Concert promoter Evenko is stepping up efforts to reduce plastic and other waste that piles up at its music festivals at Parc Jean Drapeau in Montreal, like Osheaga, which kicks off tomorrow (Aug.2), as well as Heavy Montreal, IleSoniq and 77 Montreal, which have been and gone this summer.
In 2018, Evenko banned the use of plastic straws and encouraged the use of reusable bottles to reduce waste from single-use plastic bottles at its festivals. This year, a partnership with National Bank will provide water stations so concert-goers can refill their reusable water bottles for free.
And a giant National Bank water truck filled with 31,500 litres of water will be on site at the 14th Osheaga Music and Arts Festival (Aug. 2 to 4), for that use. Another new National Bank installation will allow festival goers to bring their single-use plastic bottles to be ground up on the spot and turned into recycled polyester for sustainable t-shirts.
The Heavy Montreal festival ran from July 27-28, the Ile Soniq festival is set for August 9-10, and the 77 Montreal event took place on July 26.
The goal at Evenko is to eliminate the mountains of plastic and other solid waste that piles up at festivals and requires removal to landfill sites. "We are proud that our eco-responsible efforts have yielded results that have so far surpassed our goals, and we will continue to push in all the right directions to ensure a sustainable and enjoyable experience for all at all of our festivals," Jacques Aubé, executive vice president and COO of Evenko, said in a statement.
Encouraging environmental awareness is not the only aim of Evenko going green.
The municipal body that runs Parc Jean-Drapeau is weighing its options with the Osheaga festival as it develops its latest 10-year plan, and Evenko is concerned its presence in the park could be scaled back.

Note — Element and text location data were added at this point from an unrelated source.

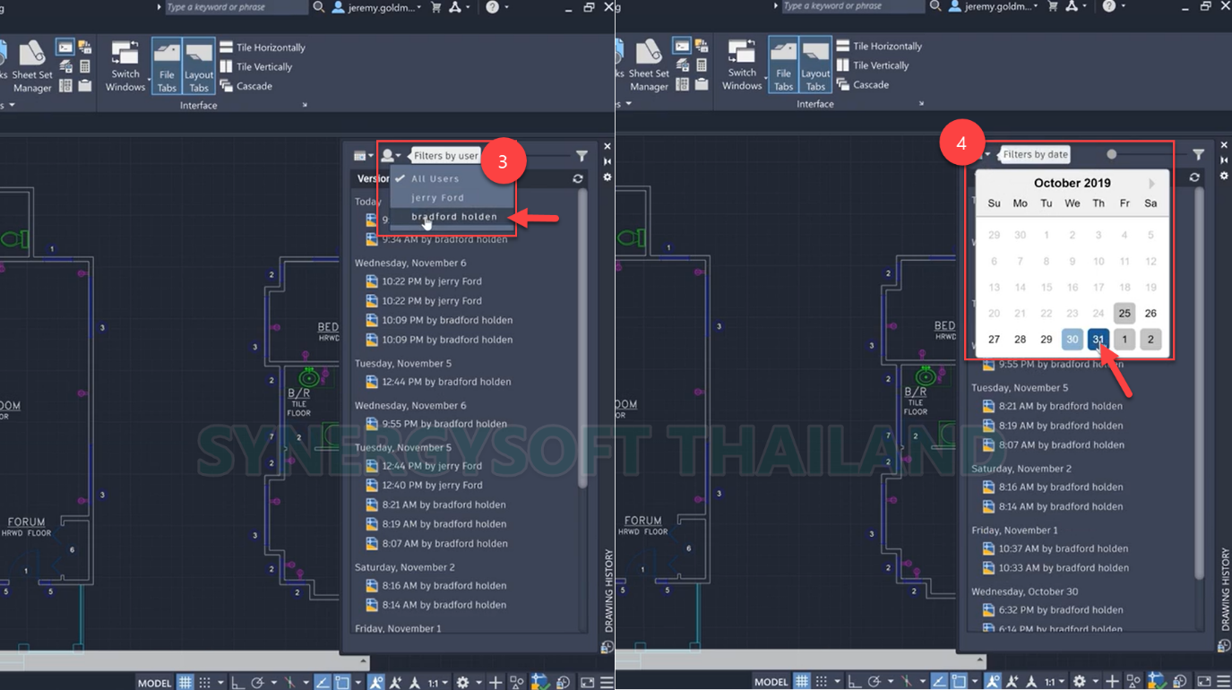The image size is (1232, 690).
Task: Select October 31 in the calendar
Action: tap(1098, 339)
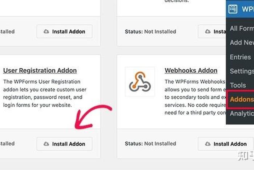
Task: Click the WPForms header label in sidebar
Action: (x=247, y=9)
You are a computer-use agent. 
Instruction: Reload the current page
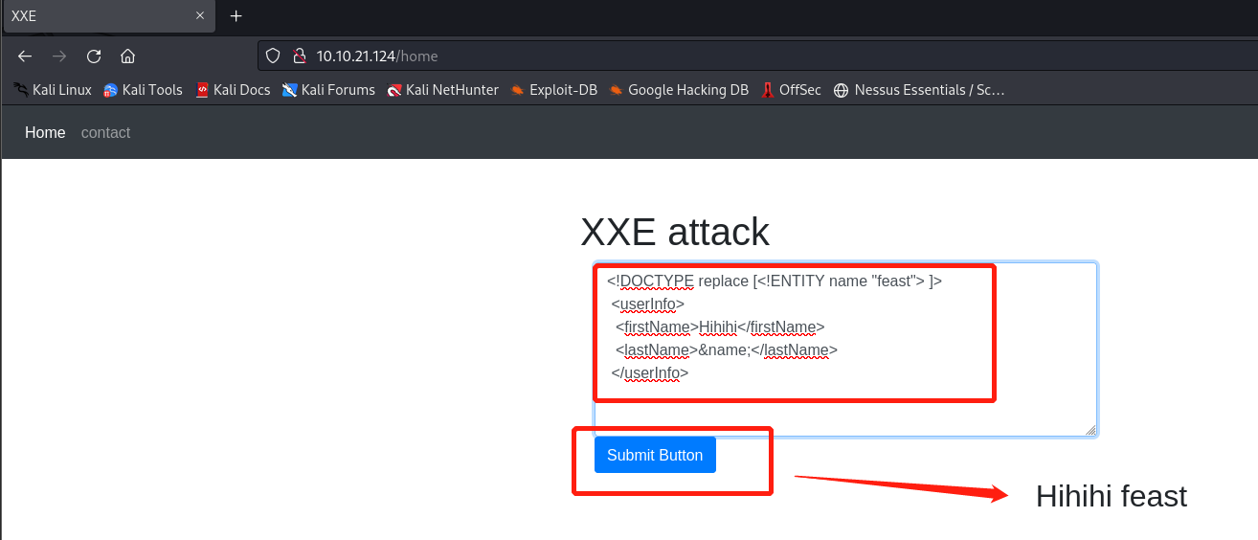tap(94, 56)
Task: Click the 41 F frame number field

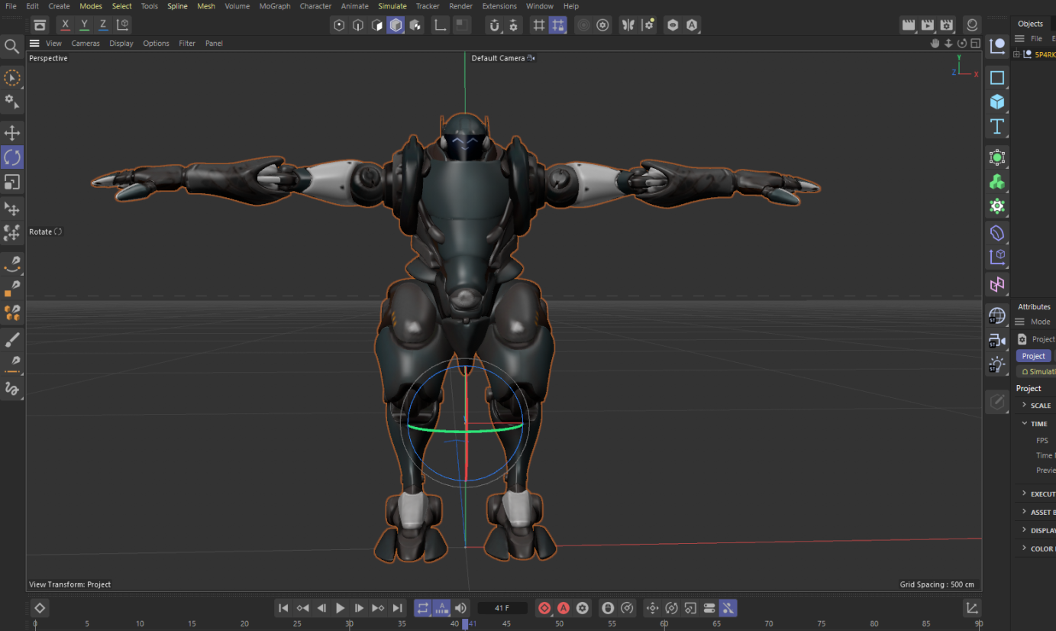Action: click(x=502, y=607)
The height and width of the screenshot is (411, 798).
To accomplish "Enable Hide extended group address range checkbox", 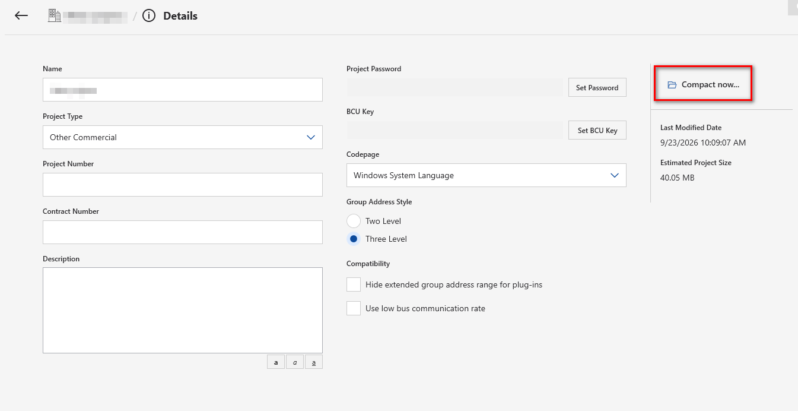I will (x=354, y=284).
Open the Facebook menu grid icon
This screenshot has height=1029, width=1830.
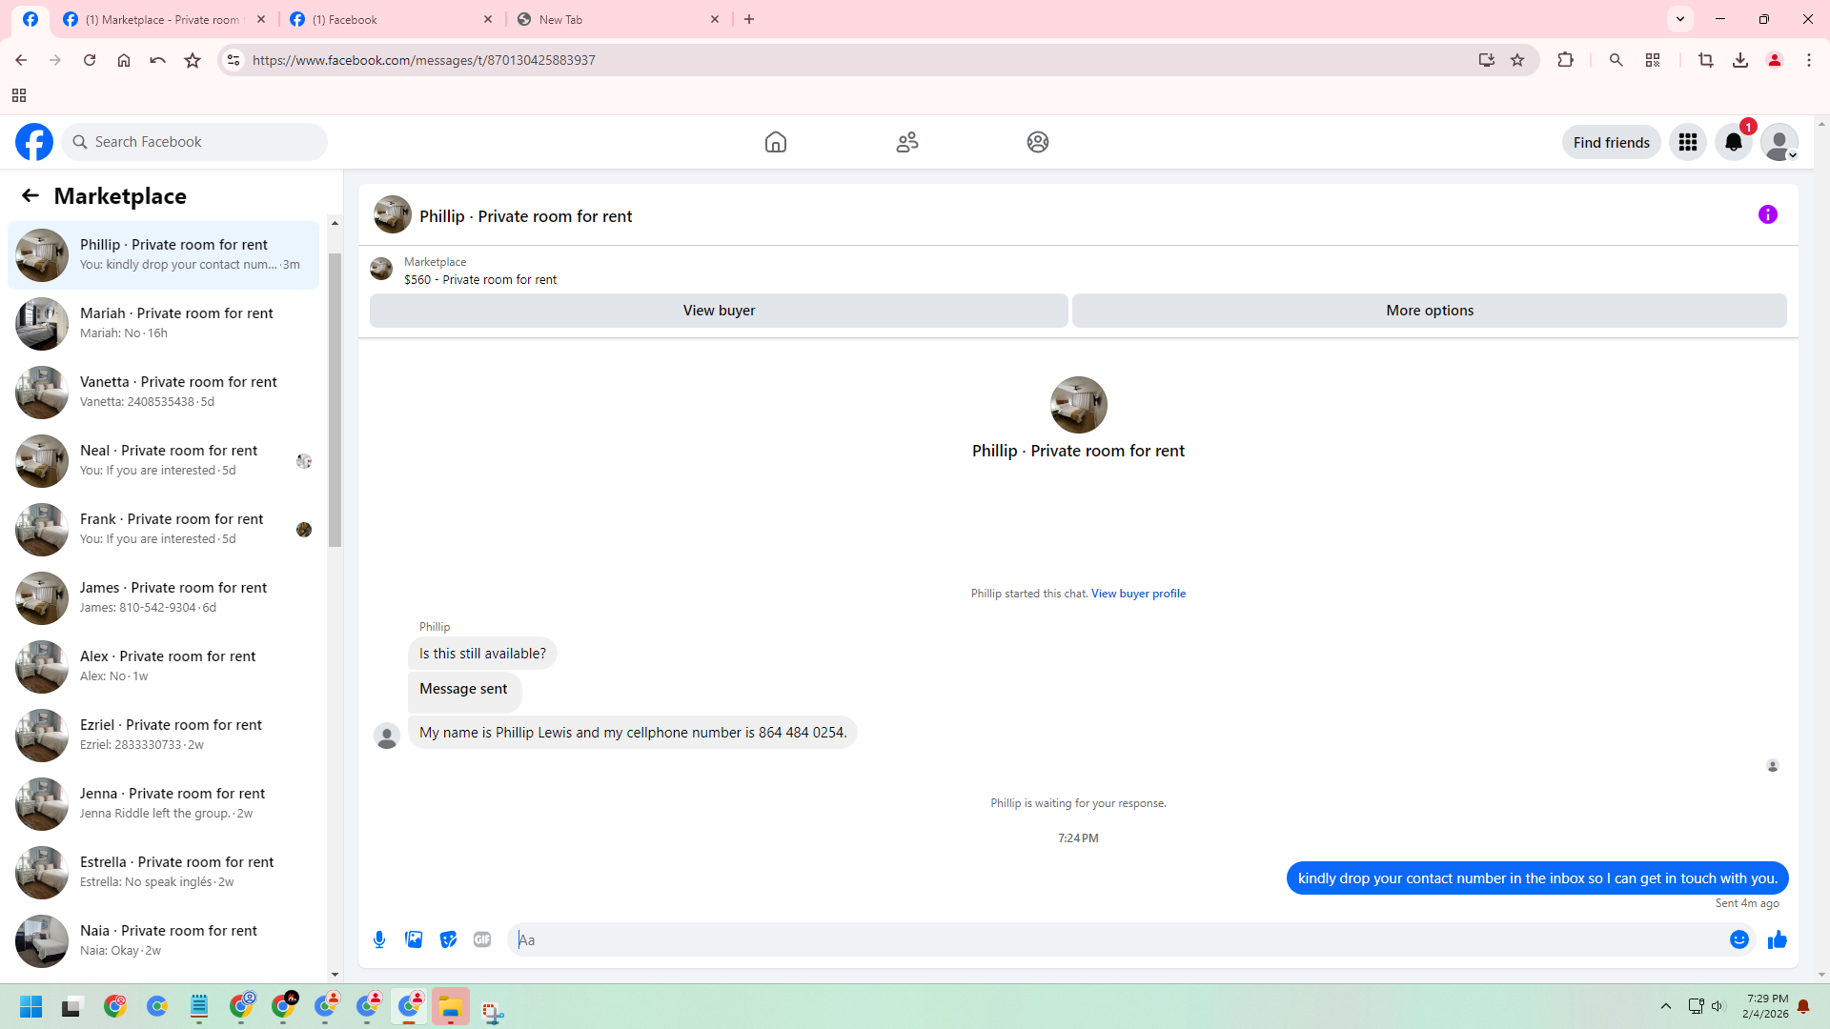1687,142
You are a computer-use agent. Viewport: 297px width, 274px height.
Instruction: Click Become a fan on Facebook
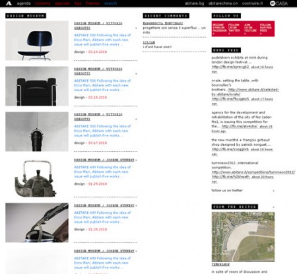click(219, 29)
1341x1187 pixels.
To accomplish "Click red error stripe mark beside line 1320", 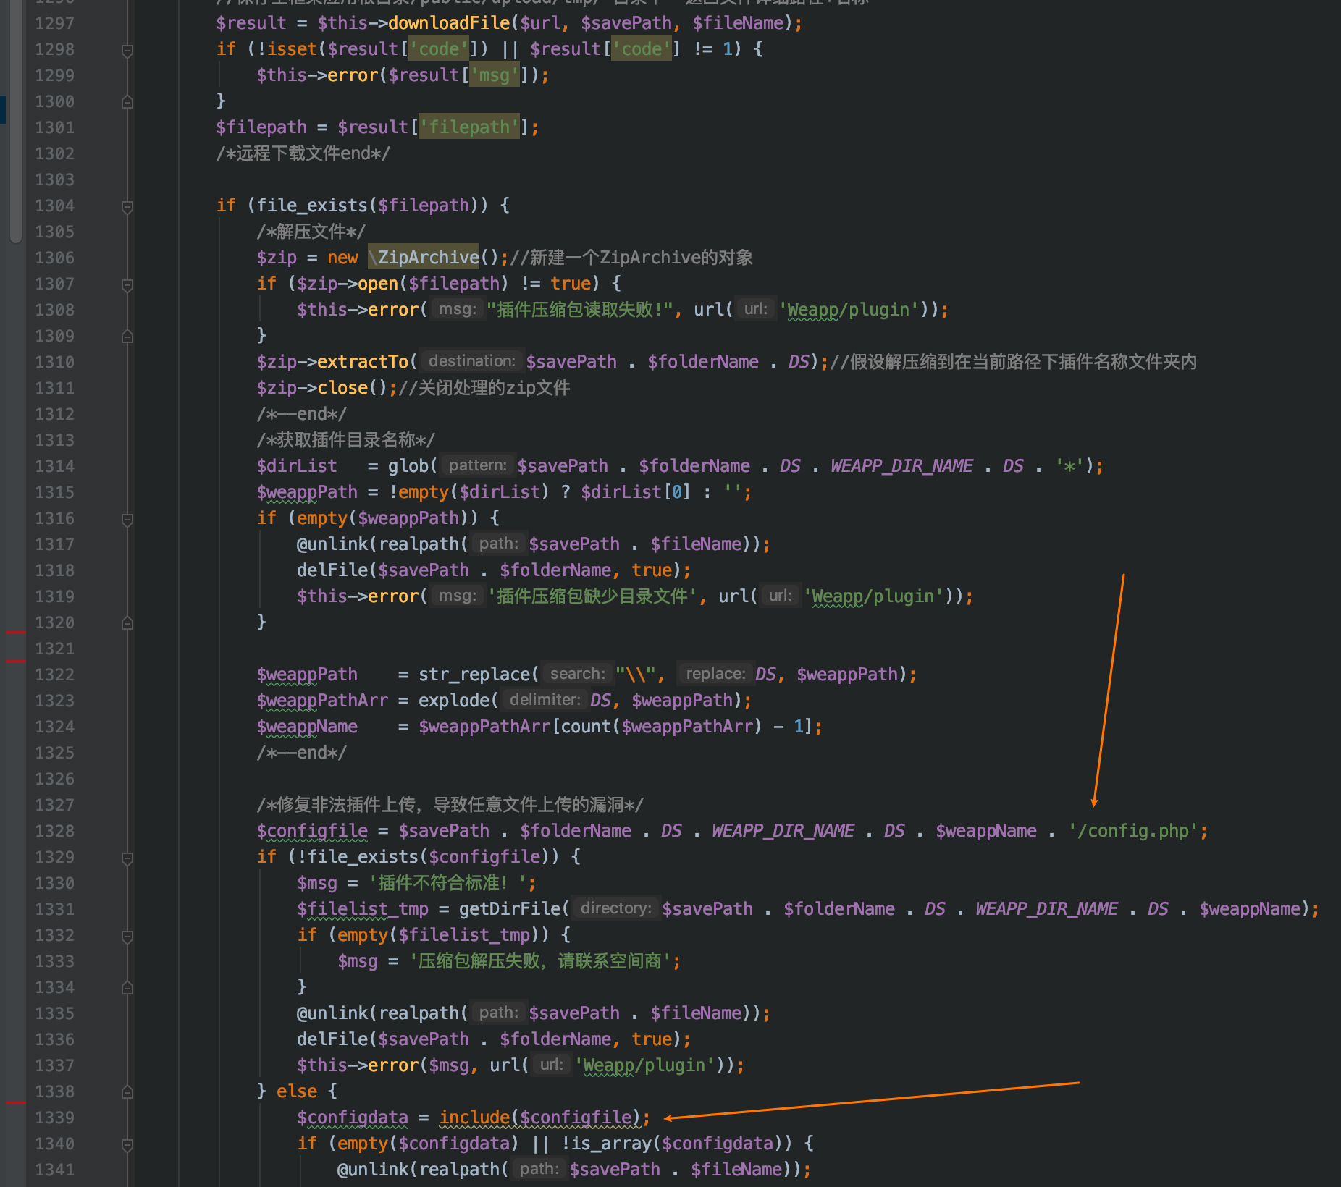I will pos(15,633).
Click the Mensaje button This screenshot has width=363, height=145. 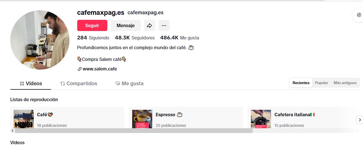[126, 25]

So Evenko has launched a petition to garner public support for its musical festivals and to ensure the Osheaga festival can remain in Parc Jean-Drapeau.
That's especially so if festivals sell food and drink to concert-goers in traditional, disposable plastic cups, bottles and food containers, in addition to plastic cutlery.
The battle against single-use plastics comes in the wake of media reports of a giant plastic garbage patch in the Pacific Ocean, where plastic from everyday waste breaks down into tiny particles that are eaten by fish and enter our food chain.
Environmentalists have also raised the alarm on plastic waste destined for recycling that iinstead is shipped to Asia, where it rots as part of mountains of waste materials.
While stopping short of following other music promoters like Live Nation and Glastonbury in the UK and considering an eventual ban on the use of single-use plastics, Evenko is taking additional measures to produce far less waste at its festivals.
Evenko now stipulates food kiosks at its festivals must supply entirely recycled containers, cups and utensils, and the use of styrofoam is forbidden.
The concert promoter's efforts at waste management also include a sorting centre installed on a festival site to encourage recycling and composting.
Evenko is also encouraging the use of "eco-cups" in all bar services, and all hazardous materials is to be removed by a company specialised in environmental services.
And to reduce the use of cars to reach Île Ste-Hélène in Parc Jean-Drapeau., bike rack facilities for fest-goers have been increased.
Elsewhere, special bus and metro weekend fares are in effect for Osheaga attendees looking to use public transportation.
Evenko going green also calls for giving priority to local partners and suppliers that have their own sustainability plans, offering vegan and vegetarian options at food.